# disable voice control



## dapharsyde (Feb 19, 2006)

I am building a car pc which uses the steering wheel inputs for navigation. I rarely ever use the voice control feature of my car, so I was hoping to disable it so I could map this steering wheel button to my car pc instead.

Unfortunately, I have not had much success in doing so. I have already done the following:

1 - using NCS Expert, I've deleted VO $620 from the CAS and FRM and NFRM ECU modules
2 - using NCS Expert, I've set "SVS" to "nicht_aktiv" in the CAPPL module

Everything I've found on the net is instructions to do the opposite, adding this feature to the car - and most people get stuck with needing the FSC code to enable the feature. It appears my car already has this FSC code - is it possible for me to extract my FSC code for safe keeping (in case I ever want to re-enable voice control) and then overwrite(?) it with an "invalid" FSC code to temporarily disable my voice control?

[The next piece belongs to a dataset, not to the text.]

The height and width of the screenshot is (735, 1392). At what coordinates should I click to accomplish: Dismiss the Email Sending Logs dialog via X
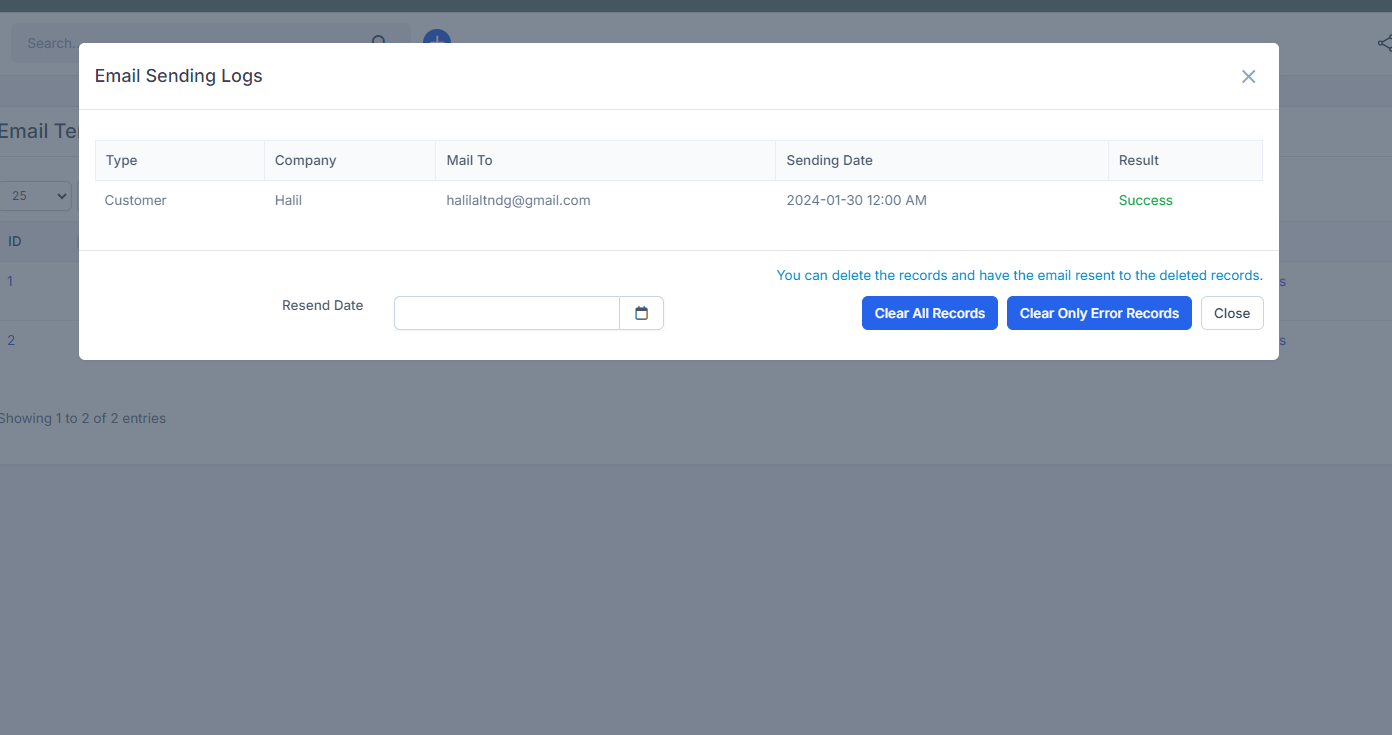tap(1248, 76)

Can someone suggest another safe-ish option for me to temporarily disable this feature in my car?

I have a 4/2006 production date E90...


----------



## Melsu (Dec 2, 2010)

If you code CAPPL with ECU daten above V.25 ,the SVS will never come back!Dealers won't provide SVS FSC to all cars,so you need to keep FSC first or never use SVS.As I know there are no FSC for"temporary"!


----------